Customer Risk Rating Guideline
Q1 2025 - Risk Assessment Framework
Lan’s Enterprise Limited Training Program
Training Objectives
What you’ll learn today:
- Understand the risk-based approach (RBA) to AML/CFT compliance
- Identify key risk factors in customer assessment
- Apply the customer risk rating framework
- Recognize high, medium, and low risk indicators
- Implement ongoing monitoring and risk reassessment
The Risk-Based Approach
Two Pillars of AML/CFT Compliance
Holistic Risk Assessment
- Business-wide risk evaluation
- Product, service, and channel analysis
Targeted Risk Assessment
- Individual customer evaluation
- Transaction-specific monitoring
Regulatory Framework
Key Legislative Requirements
- AML/CFT Act 2009: Risk-based approach (Section 58)

### Source excerpt
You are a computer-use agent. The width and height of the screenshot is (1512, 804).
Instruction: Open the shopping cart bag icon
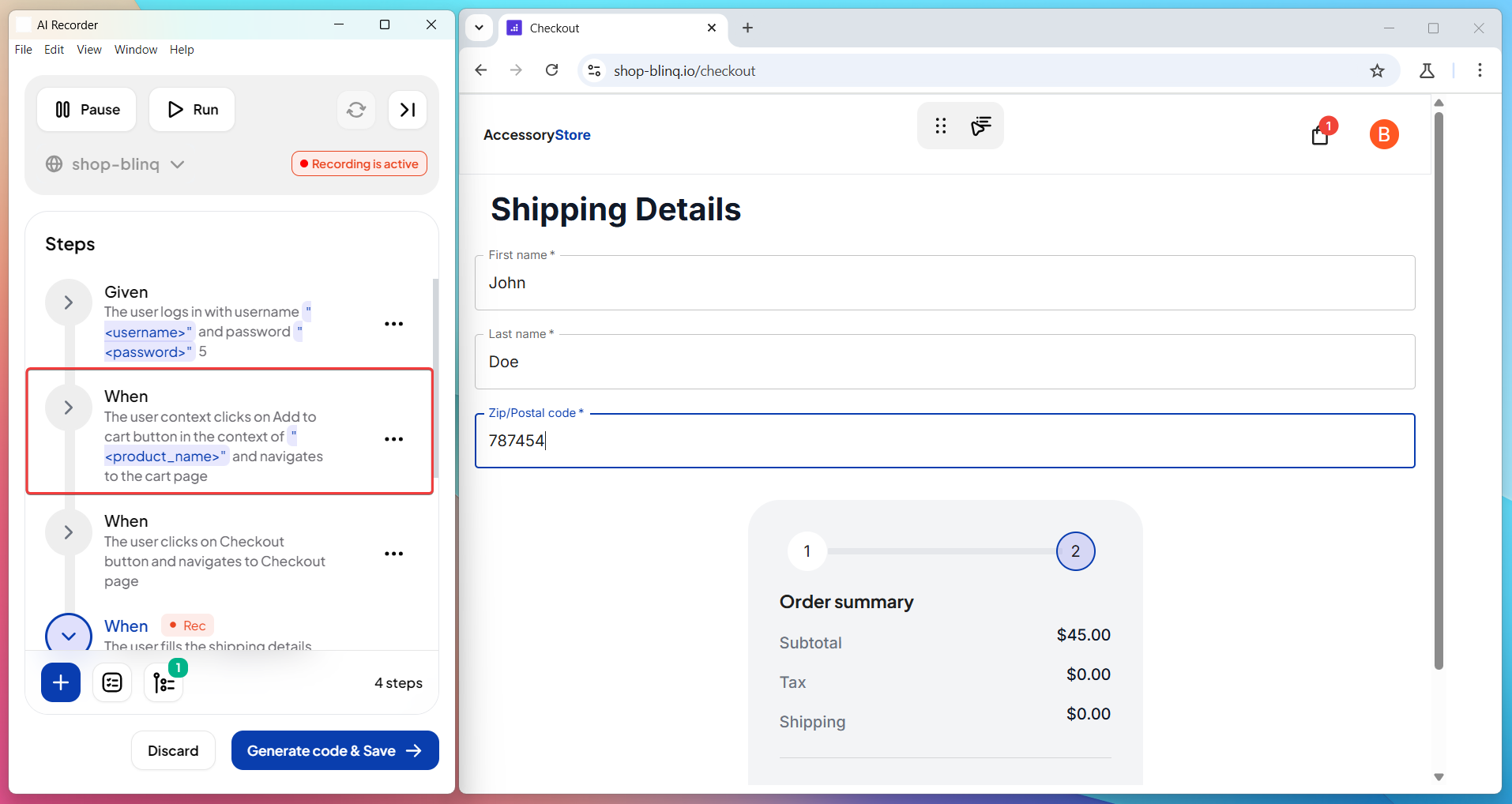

### Objectives
1: In one to three sentences, explain what legal grounds the risk rating guideline gives for using a risk-based approach.
2: In the risk rating guideline, what two items are listed under Targeted Risk Assessment?
3: Carry on the customer risk rating guideline from the point where it stops.
The lines are separate material and are not part of the risk rating guideline.

### Answers to the problems
1: The guideline lists the risk-based approach as a key legislative requirement under the AML/CFT Act 2009, Section 58.

2: Individual customer evaluation and transaction-specific monitoring.

3:
- Customer Due Diligence: Standard, Simplified, or Enhanced CDD
- Ongoing Monitoring: Transactions must align with risk profile (Section 31)
- Requirements and Compliance Regulations 2011: Risk factors and EDD scenarios
Risk Rating Framework
Six Key Risk Factors
- Channel - How customer interacts with us
- Geography - Location and jurisdictional risks
- Products - Services used by customer
- Customer - Profile and business structure
- Transaction - Payment patterns and behavior
- External Risks - Sanctions, PEPs, adverse media
Channel Risk Assessment
- Face-to-face identity verification
- Direct document review
- Greater control and oversight
- Challenges in verifying identity
- Enhanced verification methods required
- Biometric checks and certified documents
Channel Risk Assessment (2)
Referrals (Varied Risk)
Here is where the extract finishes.